Categoría V: Femenil 51-60
Anel Pérez
Ya iba en el km 65 o 70 y sentía que la meta era pan comido. Eran mis primeros 80k tras la pandemia y estaba muy contenta. En las carreras me entra una especie de lapsus conductual, una descarga de adrenalina u otra hormona que me pone de un buen humor extremo. Con cierto pudor confieso que me da por gritar ánimos y porras a quienes vamos por la meta. Esto no es privativo de la bici, también en las carreras atléticas me pasa: no poder contenerme y gritar cosas que, ahora que las escribo, acepto que dan pena. “¡Todo derecho hasta la meta!” “¡Sí se puede!” ¡Vamos con todo!” “¡Duro!”. Digamos, un entusiasmo ignominioso.
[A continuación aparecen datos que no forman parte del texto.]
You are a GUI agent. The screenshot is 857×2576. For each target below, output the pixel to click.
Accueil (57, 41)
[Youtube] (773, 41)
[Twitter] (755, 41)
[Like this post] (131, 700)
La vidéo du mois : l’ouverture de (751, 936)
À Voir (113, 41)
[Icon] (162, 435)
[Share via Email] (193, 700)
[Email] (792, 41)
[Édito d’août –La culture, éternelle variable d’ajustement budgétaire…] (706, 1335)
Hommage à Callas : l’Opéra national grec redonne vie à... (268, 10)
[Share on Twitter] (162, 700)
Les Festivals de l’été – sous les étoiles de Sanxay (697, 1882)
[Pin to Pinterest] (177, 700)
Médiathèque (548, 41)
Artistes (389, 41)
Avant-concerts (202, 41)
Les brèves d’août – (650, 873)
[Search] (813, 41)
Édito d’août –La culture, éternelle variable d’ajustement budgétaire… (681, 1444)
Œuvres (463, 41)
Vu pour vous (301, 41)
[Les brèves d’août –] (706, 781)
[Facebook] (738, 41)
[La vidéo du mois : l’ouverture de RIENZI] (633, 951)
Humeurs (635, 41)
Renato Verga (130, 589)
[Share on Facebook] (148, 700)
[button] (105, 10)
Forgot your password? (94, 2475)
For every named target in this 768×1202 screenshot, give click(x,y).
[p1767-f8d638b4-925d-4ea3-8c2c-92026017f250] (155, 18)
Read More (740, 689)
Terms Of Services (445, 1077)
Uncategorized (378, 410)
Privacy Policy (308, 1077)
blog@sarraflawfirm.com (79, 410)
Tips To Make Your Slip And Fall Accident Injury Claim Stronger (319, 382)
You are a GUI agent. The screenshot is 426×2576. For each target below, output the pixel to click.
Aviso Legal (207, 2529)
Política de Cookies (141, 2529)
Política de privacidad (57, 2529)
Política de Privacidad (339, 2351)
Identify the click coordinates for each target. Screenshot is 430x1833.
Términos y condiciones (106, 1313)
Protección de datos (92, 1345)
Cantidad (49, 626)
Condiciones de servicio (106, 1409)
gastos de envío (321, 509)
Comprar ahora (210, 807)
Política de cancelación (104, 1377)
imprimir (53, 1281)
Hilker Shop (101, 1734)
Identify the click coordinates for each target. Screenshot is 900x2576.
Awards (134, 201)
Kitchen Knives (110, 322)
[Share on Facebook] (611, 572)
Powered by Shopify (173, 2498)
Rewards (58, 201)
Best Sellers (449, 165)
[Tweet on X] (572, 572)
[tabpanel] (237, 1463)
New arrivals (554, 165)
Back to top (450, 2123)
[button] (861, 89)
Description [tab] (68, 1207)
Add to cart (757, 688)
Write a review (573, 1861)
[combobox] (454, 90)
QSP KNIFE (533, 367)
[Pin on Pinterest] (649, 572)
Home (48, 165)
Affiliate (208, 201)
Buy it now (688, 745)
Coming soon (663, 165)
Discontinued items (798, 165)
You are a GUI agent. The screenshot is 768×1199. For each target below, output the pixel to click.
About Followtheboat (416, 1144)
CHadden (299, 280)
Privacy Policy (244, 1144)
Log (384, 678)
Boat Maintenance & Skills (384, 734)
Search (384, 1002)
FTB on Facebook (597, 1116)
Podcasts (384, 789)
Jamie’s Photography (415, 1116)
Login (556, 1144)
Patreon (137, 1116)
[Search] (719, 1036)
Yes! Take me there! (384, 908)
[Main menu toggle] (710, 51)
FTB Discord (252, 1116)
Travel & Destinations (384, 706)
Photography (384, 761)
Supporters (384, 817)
Y ahí voy pedaleando en el paisaje nublado, concentrada en la cadencia, en sentir mi corazón acelerado, sosteniendo el ritmo del efímero pelotón que nos agrupa en esa larga carretera del Estado de México. Veo a mi lado a un ciclista demasiado joven. Ya lleva un trecho pegado a mí en su Benotto roja. Claramente es la próxima víctima de mi entusiasmo:
—¡Hey, qué bien, un joven como tú dándole duro, acá, pedaleando en lugar de estar crudo o todo desvelado!
—Ps sí.. —responde, volteándome a ver.
—Oye, pues vas súper bien, ¿eh? ¿Y cuántos años tienes, con quién vienes o qué?
—Tengo 17.
—¡17! ¡Cómo crees! No sabía que había categoría juvenil.
—No, no hay. Je, je, la verdad vengo de cachirul al revés. Es que tenía muchas ganas de venir.
Nos reímos mientras vamos pedaleando pegaditos. Le cuento, entre sofocos, que mi hijo viene por primera vez y que en lugar de optar por los 80k decidió hacerlo “completo”, 160k. Hablamos de la edad de mi hijo, que es mayor que él. Me cuenta que se inscribió animado por sus primos veinteañeros y que también vienen su papá y un tío, pero que ellos son más grandes, casi de 50.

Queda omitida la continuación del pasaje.